1. The IPU Operator

The IPU Operator extends the Kubernetes API by introducing IPUJob custom resource definition (CRD) and an operator for this CRD to manage IPUs. It allows you to specify the number of IPUs required for a workload. You can read more about the operator pattern in the Kubernetes documentation.

Note

Kubernetes uses the term Pod to refer to the smallest deployable unit of computing that can be created and managed in Kubernetes.

This is not to be confused with the Graphcore IPU-POD and Bow Pod, which are rack-based systems of IPUs. We refer to both of these as IPU-POD in this document.

1.1. Components and design

The IPU Operator contains the following components:

IPUJob CRD

The IPUJob CRD extends the Kubernetes API by introducing a new resource type for managing IPU resources.

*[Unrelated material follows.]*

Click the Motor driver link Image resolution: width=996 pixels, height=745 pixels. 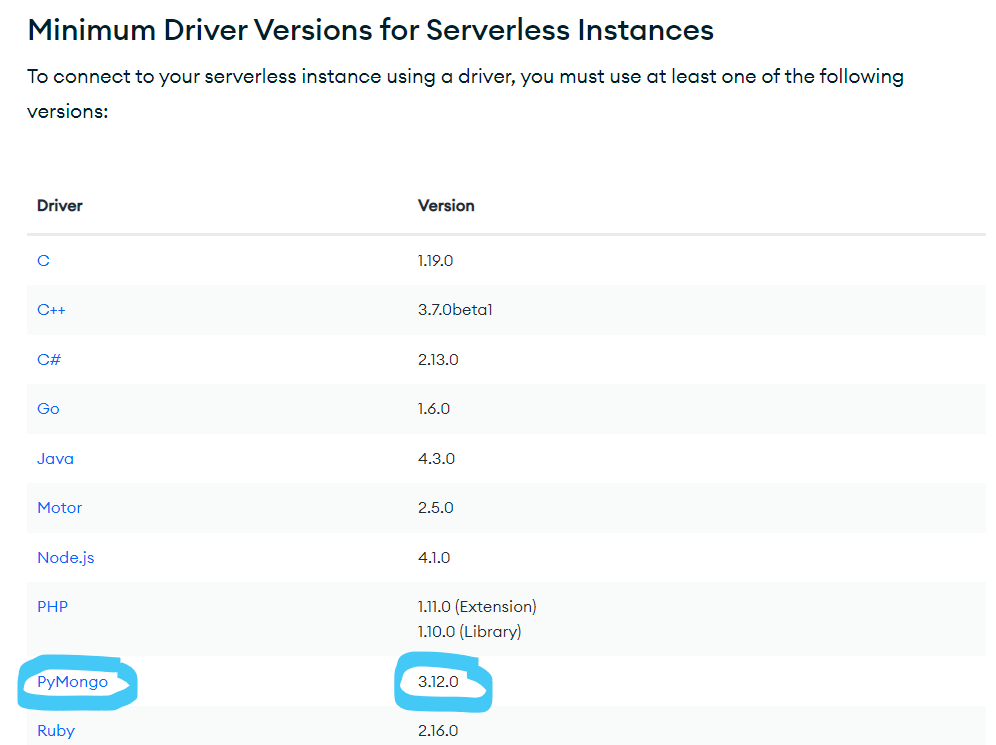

IPUJob allows you to define a workload that can use IPUs. It always has to contain a specification for the worker Pod and may contain also a specification for a launcher Pod.

Controller

This is the central point of the IPU Operator. It handles submitted IPUJobs. It allocates an IPU partition (a set of IPUs) for a workload using V-IPU Proxy. Then it starts one or more worker Pods and a launcher Pod. The launcher Pod is only started in the case of distributed training when mpirun or poprun need to be used to start further workloads inside worker Pods.

V-IPU Proxy

A Pod that is used by the controller to communicate with the V-IPU controller in order to create and delete IPU partition, and also to check its state.

Launcher

A Pod that runs an mpirun or poprun command. These commands start workloads inside worker Pods. This is used in case of distributed training.

More details about the V-IPU Controller can be found in V-IPU User Guide and V-IPU Administrator Guide.